Better known for their live jams than their albums, very few bands are even close to the Grateful Dead when it comes to the concert experience. Nigel Williamson pays tribute to the ultimate live rock and roll act
The notion that the Grateful Dead were a stoned cosmic jam band whose music was best heard in an altered state gave birth to one of the better gags in the rock and roll joke book. It goes: “What did the Grateful Dead fan say when his drugs ran out? Man, this band really sucks.” Amusing as the joke may be, it is also a travesty for in many ways the Grateful Dead were the ultimate American band whose music covered every genre, facet and style.
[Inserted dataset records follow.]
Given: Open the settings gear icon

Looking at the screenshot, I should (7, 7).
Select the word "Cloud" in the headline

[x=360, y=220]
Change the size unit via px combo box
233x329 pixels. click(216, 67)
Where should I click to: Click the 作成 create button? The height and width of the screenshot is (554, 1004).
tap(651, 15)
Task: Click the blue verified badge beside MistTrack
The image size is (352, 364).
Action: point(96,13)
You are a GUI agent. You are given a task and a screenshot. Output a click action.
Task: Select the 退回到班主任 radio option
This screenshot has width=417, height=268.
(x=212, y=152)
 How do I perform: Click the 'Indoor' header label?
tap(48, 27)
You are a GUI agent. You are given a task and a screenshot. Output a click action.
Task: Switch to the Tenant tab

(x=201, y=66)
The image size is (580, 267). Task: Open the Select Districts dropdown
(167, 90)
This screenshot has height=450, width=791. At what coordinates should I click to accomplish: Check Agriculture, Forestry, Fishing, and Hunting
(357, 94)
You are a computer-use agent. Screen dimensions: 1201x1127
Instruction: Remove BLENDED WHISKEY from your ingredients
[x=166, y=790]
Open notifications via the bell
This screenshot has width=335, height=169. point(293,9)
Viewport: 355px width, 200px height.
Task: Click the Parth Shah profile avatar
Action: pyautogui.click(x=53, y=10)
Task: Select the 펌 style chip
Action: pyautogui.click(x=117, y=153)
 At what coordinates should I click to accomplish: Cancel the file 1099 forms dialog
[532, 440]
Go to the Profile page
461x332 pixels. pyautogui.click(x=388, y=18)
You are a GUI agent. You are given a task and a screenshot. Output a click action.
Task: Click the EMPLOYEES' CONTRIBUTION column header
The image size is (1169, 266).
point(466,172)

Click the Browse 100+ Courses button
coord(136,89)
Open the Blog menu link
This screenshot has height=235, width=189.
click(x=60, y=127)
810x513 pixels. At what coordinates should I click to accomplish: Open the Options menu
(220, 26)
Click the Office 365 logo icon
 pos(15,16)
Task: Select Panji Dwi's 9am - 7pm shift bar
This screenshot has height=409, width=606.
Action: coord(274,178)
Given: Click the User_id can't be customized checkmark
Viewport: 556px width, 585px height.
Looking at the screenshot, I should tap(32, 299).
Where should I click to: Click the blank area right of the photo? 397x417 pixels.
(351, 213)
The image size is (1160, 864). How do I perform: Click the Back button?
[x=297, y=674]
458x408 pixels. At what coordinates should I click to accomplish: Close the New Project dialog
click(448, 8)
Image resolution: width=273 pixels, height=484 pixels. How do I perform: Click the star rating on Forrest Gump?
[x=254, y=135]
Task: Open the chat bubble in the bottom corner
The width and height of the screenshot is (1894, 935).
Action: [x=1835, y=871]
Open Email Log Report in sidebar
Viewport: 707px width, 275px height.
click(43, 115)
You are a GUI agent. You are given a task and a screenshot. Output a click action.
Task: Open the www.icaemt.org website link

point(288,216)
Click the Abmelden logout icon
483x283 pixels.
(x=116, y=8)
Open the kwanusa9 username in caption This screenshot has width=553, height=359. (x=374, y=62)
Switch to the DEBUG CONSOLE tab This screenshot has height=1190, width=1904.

They could play long, improvised alchemical wig-outs that took off for the furthest reaches of the cosmos. But they could also play tight, three-minute songs rooted in the vernacular traditions of folk and country music, like The Band. They could rock as hard as the Allman Brothers, but they could also roll with the loose-limbed groove of a band like Little Feat. And they could sing breath-taking harmonies like a rough-hewn version of the Eagles.
Espousing a freewheeling frontier philosophy based on communality, hippie hedonism, rebellion against bourgeois authority and mind-expanding psychedelic drugs, the Dead transcended rock stardom to become an institution, acquiring a vast following of like-minded fans known as ‘Deadheads’, who shared the band’s countercultural ideals as well as a love of their music. As Martin Scorsese put it, the Grateful Dead were not just a band. Rather they were “their own planet, populated by millions of devoted fans”.
Although they instinctively disliked like the discipline of the recording studio, they nevertheless produced a series of studio albums that were gem-like exercises in songcraft and virtuosic musicianship. But it was live on stage, following the music wherever it took them, that the Dead were in their true element.